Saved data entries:
# # #

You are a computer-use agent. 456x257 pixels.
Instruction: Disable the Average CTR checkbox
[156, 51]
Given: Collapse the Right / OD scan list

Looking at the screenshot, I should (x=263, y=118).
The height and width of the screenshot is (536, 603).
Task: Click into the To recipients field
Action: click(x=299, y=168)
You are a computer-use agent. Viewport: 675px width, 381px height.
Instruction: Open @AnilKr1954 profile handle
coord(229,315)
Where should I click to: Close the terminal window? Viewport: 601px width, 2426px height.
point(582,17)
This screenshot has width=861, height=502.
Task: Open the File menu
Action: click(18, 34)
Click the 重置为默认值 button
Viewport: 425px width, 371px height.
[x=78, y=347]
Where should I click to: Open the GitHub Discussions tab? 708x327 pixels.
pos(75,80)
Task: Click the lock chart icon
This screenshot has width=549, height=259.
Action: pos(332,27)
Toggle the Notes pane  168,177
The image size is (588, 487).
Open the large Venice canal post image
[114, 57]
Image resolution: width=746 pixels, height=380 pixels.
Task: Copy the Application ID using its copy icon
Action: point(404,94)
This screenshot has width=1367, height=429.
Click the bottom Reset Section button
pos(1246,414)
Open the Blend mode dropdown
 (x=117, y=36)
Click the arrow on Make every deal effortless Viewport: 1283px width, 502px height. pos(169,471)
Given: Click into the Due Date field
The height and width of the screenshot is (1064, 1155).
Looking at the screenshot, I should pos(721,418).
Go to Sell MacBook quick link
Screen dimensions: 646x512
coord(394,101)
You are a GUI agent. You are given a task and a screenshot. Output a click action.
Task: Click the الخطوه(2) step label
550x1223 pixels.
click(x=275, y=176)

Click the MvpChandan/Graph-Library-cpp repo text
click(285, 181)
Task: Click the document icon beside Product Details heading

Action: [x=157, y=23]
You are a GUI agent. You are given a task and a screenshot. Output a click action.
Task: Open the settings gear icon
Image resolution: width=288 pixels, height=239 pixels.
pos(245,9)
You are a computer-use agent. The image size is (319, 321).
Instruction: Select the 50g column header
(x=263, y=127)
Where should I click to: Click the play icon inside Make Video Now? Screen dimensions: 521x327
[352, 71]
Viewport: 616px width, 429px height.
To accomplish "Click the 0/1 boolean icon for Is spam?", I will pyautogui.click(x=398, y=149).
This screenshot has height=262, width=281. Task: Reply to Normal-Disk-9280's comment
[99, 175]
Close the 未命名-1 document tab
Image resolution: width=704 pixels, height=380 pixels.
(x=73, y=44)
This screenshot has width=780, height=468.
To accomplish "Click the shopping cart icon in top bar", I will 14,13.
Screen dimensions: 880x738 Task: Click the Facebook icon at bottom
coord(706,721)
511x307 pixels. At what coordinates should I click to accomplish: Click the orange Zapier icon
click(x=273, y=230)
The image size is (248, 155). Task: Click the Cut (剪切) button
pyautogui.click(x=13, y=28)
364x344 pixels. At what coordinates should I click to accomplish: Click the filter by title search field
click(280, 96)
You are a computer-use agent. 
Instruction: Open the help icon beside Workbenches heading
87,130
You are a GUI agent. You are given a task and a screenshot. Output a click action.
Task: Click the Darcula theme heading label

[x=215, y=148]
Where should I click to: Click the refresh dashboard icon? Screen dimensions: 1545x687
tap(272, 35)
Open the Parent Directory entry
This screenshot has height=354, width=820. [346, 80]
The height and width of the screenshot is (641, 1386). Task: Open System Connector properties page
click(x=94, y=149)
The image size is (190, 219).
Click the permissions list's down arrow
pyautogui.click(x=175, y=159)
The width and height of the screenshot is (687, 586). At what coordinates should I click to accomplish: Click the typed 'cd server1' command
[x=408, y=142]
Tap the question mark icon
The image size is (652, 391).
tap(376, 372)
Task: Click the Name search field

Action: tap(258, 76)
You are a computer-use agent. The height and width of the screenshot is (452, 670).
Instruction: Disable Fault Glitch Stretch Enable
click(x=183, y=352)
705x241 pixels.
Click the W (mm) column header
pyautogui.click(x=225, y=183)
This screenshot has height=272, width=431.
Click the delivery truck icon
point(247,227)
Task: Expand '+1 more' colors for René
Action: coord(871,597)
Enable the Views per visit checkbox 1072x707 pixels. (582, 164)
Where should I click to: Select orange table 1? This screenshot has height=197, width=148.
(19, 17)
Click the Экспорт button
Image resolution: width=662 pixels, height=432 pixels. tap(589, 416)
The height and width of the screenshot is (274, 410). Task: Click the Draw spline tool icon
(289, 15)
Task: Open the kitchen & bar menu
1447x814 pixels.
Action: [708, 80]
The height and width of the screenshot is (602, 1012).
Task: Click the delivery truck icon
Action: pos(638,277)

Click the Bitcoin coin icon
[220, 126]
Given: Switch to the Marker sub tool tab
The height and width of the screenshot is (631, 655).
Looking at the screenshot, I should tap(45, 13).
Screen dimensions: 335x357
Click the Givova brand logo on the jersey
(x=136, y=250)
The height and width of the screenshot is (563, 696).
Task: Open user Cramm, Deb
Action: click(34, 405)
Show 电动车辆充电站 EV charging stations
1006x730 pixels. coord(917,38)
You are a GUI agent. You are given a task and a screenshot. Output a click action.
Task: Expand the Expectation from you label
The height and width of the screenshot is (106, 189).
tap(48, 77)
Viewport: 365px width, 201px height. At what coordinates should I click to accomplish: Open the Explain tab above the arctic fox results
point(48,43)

# # #

## HOW TO COMPLETE THIS TASK:
Using the data above, return each line exactly as written.

## EXERCISE RESULT:
You are a computer-use agent. 456x257 pixels.
Instruction: Disable the Average CTR checkbox
[156, 51]
Given: Collapse the Right / OD scan list

Looking at the screenshot, I should (x=263, y=118).
The height and width of the screenshot is (536, 603).
Task: Click into the To recipients field
Action: click(x=299, y=168)
You are a computer-use agent. Viewport: 675px width, 381px height.
Instruction: Open @AnilKr1954 profile handle
coord(229,315)
Where should I click to: Close the terminal window? Viewport: 601px width, 2426px height.
point(582,17)
This screenshot has width=861, height=502.
Task: Open the File menu
Action: click(18, 34)
Click the 重置为默认值 button
Viewport: 425px width, 371px height.
[x=78, y=347]
Where should I click to: Open the GitHub Discussions tab? 708x327 pixels.
pos(75,80)
Task: Click the lock chart icon
This screenshot has width=549, height=259.
Action: pos(332,27)
Toggle the Notes pane  168,177
The image size is (588, 487).
Open the large Venice canal post image
[114, 57]
Image resolution: width=746 pixels, height=380 pixels.
Task: Copy the Application ID using its copy icon
Action: point(404,94)
This screenshot has width=1367, height=429.
Click the bottom Reset Section button
pos(1246,414)
Open the Blend mode dropdown
 (x=117, y=36)
Click the arrow on Make every deal effortless Viewport: 1283px width, 502px height. pos(169,471)
Given: Click into the Due Date field
The height and width of the screenshot is (1064, 1155).
Looking at the screenshot, I should pos(721,418).
Go to Sell MacBook quick link
Screen dimensions: 646x512
coord(394,101)
You are a GUI agent. You are given a task and a screenshot. Output a click action.
Task: Click the الخطوه(2) step label
550x1223 pixels.
click(x=275, y=176)

Click the MvpChandan/Graph-Library-cpp repo text
click(285, 181)
Task: Click the document icon beside Product Details heading

Action: [x=157, y=23]
You are a GUI agent. You are given a task and a screenshot. Output a click action.
Task: Open the settings gear icon
Image resolution: width=288 pixels, height=239 pixels.
pos(245,9)
You are a computer-use agent. The image size is (319, 321).
Instruction: Select the 50g column header
(x=263, y=127)
Where should I click to: Click the play icon inside Make Video Now? Screen dimensions: 521x327
[352, 71]
Viewport: 616px width, 429px height.
To accomplish "Click the 0/1 boolean icon for Is spam?", I will pyautogui.click(x=398, y=149).
This screenshot has height=262, width=281. Task: Reply to Normal-Disk-9280's comment
[99, 175]
Close the 未命名-1 document tab
Image resolution: width=704 pixels, height=380 pixels.
(x=73, y=44)
This screenshot has width=780, height=468.
To accomplish "Click the shopping cart icon in top bar", I will 14,13.
Screen dimensions: 880x738 Task: Click the Facebook icon at bottom
coord(706,721)
511x307 pixels. At what coordinates should I click to accomplish: Click the orange Zapier icon
click(x=273, y=230)
The image size is (248, 155). Task: Click the Cut (剪切) button
pyautogui.click(x=13, y=28)
364x344 pixels. At what coordinates should I click to accomplish: Click the filter by title search field
click(280, 96)
You are a computer-use agent. 
Instruction: Open the help icon beside Workbenches heading
87,130
You are a GUI agent. You are given a task and a screenshot. Output a click action.
Task: Click the Darcula theme heading label

[x=215, y=148]
Where should I click to: Click the refresh dashboard icon? Screen dimensions: 1545x687
tap(272, 35)
Open the Parent Directory entry
This screenshot has height=354, width=820. [346, 80]
The height and width of the screenshot is (641, 1386). Task: Open System Connector properties page
click(x=94, y=149)
The image size is (190, 219).
Click the permissions list's down arrow
pyautogui.click(x=175, y=159)
The width and height of the screenshot is (687, 586). At what coordinates should I click to accomplish: Click the typed 'cd server1' command
[x=408, y=142]
Tap the question mark icon
The image size is (652, 391).
tap(376, 372)
Task: Click the Name search field

Action: tap(258, 76)
You are a computer-use agent. The height and width of the screenshot is (452, 670).
Instruction: Disable Fault Glitch Stretch Enable
click(x=183, y=352)
705x241 pixels.
Click the W (mm) column header
pyautogui.click(x=225, y=183)
This screenshot has height=272, width=431.
Click the delivery truck icon
point(247,227)
Task: Expand '+1 more' colors for René
Action: coord(871,597)
Enable the Views per visit checkbox 1072x707 pixels. (582, 164)
Where should I click to: Select orange table 1? This screenshot has height=197, width=148.
(19, 17)
Click the Экспорт button
Image resolution: width=662 pixels, height=432 pixels. tap(589, 416)
The height and width of the screenshot is (274, 410). Task: Click the Draw spline tool icon
(289, 15)
Task: Open the kitchen & bar menu
1447x814 pixels.
Action: [708, 80]
The height and width of the screenshot is (602, 1012).
Task: Click the delivery truck icon
Action: pos(638,277)

Click the Bitcoin coin icon
[220, 126]
Given: Switch to the Marker sub tool tab
The height and width of the screenshot is (631, 655).
Looking at the screenshot, I should tap(45, 13).
Screen dimensions: 335x357
Click the Givova brand logo on the jersey
(x=136, y=250)
The height and width of the screenshot is (563, 696).
Task: Open user Cramm, Deb
Action: click(34, 405)
Show 电动车辆充电站 EV charging stations
1006x730 pixels. coord(917,38)
You are a GUI agent. You are given a task and a screenshot. Output a click action.
Task: Expand the Expectation from you label
The height and width of the screenshot is (106, 189).
tap(48, 77)
Viewport: 365px width, 201px height. At what coordinates should I click to accomplish: Open the Explain tab above the arctic fox results
point(48,43)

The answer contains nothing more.